Don’t go in willy-nilly waving your knife around, though. URSULA doesn’t want you to bring in tonight’s Sashimi Surprise™, she wants you to bring in a Stalker that’s still kicking. Which means you have to capture a live one. So hold back your crazy power or trigger-happy instincts!
How will you take one in alive without ending up dead yourself? You could go in the brute-force way, slamming its jaws shut and bagging it, though it’s pretty strong itself… or you could be a bit more cunning, taming it with bait or giving it shiny metal salvage to play with before luring it into a tank to bring it into the base. You might want to get a helping hand with this task, since it’s not exactly an easy one-man job.
A2: Go With Fish
So, now you’ve got a live and very disgruntled Stalker on your hands! Hopefully, said hands don’t have to be amputated (it’s okay if they have to though, URSULA will fix it. Try not to watch the nanites go). What do you do with it? You could keep it as a pet and observe its growth! You could dissect it and study its anatomy! Or you could… eat it. (After going through all the effort to bring it in alive?!)
B: The Abysmal Sea
You’re stranded.
One of the planet’s troublesome signal-interfering pulses has just made your communication devices 100% nonfunctional. No matter how you try to call URSULA for help, she isn’t able to respond. The database strapped to your wrist is just a useless chunk of metal now, leaving you without a useful library of knowledge to survive off. If you were driving any underwater vehicle prior to this point, it’s broken down. And unless you’re a mechanic, it’ll be pretty hard to get it jumpstarted again.
Don’t fret! The communication systems always come online eventually, so if you stay put, it’ll boot back up and give you directions straight back to base so you can finally get home. But can you really afford to stay put? The sunlight’s slowly streaming out of the sky, leaving the waters darker and darker with each passing second. Soon, you won’t be able to see five feet in front of you, and the only warning you’ll get of any approaching threat is through sound, if they even make any.
You have a few choices: take a daring risk and try swimming back to base, but on the off-chance you don’t remember the directions correctly from before you were cut off, you’re going to get even more lost, in the darkness of the night no less. Or, you could huddle in, with any friends if they were unfortunate enough to be with you, and start focusing on getting warm. Because spending the night out here in the vast oceans with the entire world against you is becoming a very, very real possibility.
C: It’s dangerous to go alone. Take them!
URSULA’s technology is breathtaking.
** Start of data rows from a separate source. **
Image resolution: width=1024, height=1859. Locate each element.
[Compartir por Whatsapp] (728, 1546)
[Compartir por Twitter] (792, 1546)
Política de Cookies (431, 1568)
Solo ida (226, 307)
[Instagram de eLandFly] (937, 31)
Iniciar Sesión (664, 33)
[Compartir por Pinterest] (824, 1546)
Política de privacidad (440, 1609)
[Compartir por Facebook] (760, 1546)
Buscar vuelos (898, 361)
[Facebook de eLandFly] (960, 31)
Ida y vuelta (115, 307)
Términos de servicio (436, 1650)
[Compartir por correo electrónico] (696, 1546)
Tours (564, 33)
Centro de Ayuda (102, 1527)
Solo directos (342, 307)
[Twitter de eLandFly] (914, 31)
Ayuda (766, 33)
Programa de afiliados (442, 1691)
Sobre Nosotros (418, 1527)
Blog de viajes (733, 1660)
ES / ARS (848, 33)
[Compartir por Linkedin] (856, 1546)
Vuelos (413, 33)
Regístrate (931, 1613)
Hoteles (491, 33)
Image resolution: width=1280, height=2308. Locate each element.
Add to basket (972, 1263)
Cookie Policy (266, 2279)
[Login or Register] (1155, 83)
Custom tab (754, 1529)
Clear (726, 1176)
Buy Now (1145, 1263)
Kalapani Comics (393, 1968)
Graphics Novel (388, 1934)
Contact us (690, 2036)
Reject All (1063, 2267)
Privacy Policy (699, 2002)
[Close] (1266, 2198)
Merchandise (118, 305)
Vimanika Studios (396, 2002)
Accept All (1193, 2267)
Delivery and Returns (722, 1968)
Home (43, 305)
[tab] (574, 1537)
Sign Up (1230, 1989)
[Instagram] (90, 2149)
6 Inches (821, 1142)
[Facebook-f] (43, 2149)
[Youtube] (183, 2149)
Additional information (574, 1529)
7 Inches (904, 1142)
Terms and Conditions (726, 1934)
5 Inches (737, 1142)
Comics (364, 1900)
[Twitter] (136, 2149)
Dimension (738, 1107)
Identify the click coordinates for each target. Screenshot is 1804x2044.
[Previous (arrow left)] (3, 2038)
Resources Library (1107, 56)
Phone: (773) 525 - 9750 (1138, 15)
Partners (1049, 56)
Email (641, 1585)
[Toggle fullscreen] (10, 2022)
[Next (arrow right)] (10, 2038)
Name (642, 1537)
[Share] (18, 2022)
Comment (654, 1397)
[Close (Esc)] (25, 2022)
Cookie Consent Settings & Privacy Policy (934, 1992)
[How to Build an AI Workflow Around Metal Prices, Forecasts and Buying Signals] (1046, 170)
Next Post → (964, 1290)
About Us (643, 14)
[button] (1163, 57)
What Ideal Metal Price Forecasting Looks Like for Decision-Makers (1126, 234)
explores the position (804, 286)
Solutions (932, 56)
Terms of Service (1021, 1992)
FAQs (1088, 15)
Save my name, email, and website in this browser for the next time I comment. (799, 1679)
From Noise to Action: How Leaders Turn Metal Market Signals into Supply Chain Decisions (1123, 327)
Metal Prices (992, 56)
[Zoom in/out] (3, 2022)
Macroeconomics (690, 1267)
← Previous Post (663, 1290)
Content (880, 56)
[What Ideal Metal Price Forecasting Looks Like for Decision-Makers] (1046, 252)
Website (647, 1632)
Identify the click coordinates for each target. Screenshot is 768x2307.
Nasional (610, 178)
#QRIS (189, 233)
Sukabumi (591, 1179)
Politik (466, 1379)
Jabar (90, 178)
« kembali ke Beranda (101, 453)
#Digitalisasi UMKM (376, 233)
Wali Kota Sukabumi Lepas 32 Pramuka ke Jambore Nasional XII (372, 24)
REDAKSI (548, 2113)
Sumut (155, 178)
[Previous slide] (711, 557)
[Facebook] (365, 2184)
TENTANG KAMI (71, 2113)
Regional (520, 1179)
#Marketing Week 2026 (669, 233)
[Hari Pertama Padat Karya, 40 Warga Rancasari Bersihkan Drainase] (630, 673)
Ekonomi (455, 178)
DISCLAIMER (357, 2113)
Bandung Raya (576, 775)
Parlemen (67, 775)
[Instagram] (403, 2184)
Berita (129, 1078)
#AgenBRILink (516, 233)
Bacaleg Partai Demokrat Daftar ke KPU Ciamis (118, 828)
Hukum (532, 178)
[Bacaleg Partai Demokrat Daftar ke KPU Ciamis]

With enough materials, she could make practically anything: weapons, vehicles, all those human comforts and entertainments she forgot to build... or perhaps she could expand the base to give everyone even more leg room. But there’s a catch: you need to get those materials to her in the first place, and scavenging can be a monumental task.
The planet Iniidae has a plethora of materials to provide, but you’ve got to go find them first. Some are easy enough to get, by plucking off the ground or breaking a rock. But some are a bit more challenging, such as Crash Powder, seeing that the Crash defending it will literally explode in your face if you get too close. And then there’s materials such as Blood Oil, only harvestable within the Blood Kelp Caves several hundred meters underwater in the pitch-black darkness… remember, you have to gather resources with your two bare hands. No such thing as driving around and conveniently collecting them within the somewhat-relative safety of an armored vehicle.
Since it’s so dangerous to go alone, URSULA will encourage you all to leave the base in pairs or groups if you’re going to try collecting some of the more precarious materials to harvest. She has heard that most lifeforms find being reconstituted from nanites traumatic, so try not to die in front of each other!
D: Hide and Seek Help
URSULA knows that everyone needs downtime, and no one can go salvaging or gathering specimens all the time. So what do you do for fun on an alien ocean planet when the AI who made your base forgot to make any kind of entertainment room?
Why, play hide-and-seek, of course! There’s a lot of places to hide away from others, and it’s challenging to find anyone. (Sometimes, too challenging to find them… ever… but that’s not the point.) The area around the base and submarine is relatively safe, so anyone can hide away in a coral structure or a cave, and telepathy makes it easy to taunt your seekers without revealing where you are.
Of course, you may encounter a Bone Shark or even a stray Stalker, and you won’t have time to get away or even scream as it attacks you, but hey. What other way to make hide-and-seek more thrilling than to turn it into hide-and-hope-you-get-found-as-you-shout-for-help-to-anyone-who-can-hear-your-telepathy?
E: Toilet Humor
Really, it was bound to happen eventually. Someone's in the bathroom observatory, doing their 'business', and someone is trying very hard to catch a fish for dinner outside. Your eyes meet. Someone has literally been caught with their pants down.
And in that moment your telepathy goes a little wonky, because it's good to have open communication about this incident.
F: The Caverns of Dream
The ocean calls you. Of course, it's much easier to dismiss it as nightmares. You'll probably think that's all it is after you have them. Flashes of screaming sea creatures writhing in agony, pleading for help, but these creatures can't ask for help, can they? Something huge, beyond the scope of imagination, moves in the ocean of your dreams and calls out to you to go deeper into the darkness. It pleads and begs but not with a voice you can hear or words you can understand.
You wake up in a sweat with the unrelenting desire to take a swim, even though it's late and everyone is asleep. Or maybe someone else just had the same nightmare as you? Are you willing to take a swim and try to understand the dream?
For information about the animals and locations, be sure to check out the BIOME and BASE pages!
A1: Go Fish
You! Yes, you! Your friendly neighbourhood AI has a task she would like to encourage YOU to do! After all, you can’t forget the most important fact: you’re here to make the planet habitable. Which means cataloguing, capturing and studying potential threats to anyone’s life. That includes a swarm of Stalkers that have been hanging around the waters awfully near the base, which presents a perfect research opportunity! At least, URSULA seems to think so.
Don’t go in willy-nilly waving your knife around, though. URSULA doesn’t want you to bring in tonight’s Sashimi Surprise™, she wants you to bring in a Stalker that’s still kicking. Which means you have to capture a live one. So hold back your crazy power or trigger-happy instincts!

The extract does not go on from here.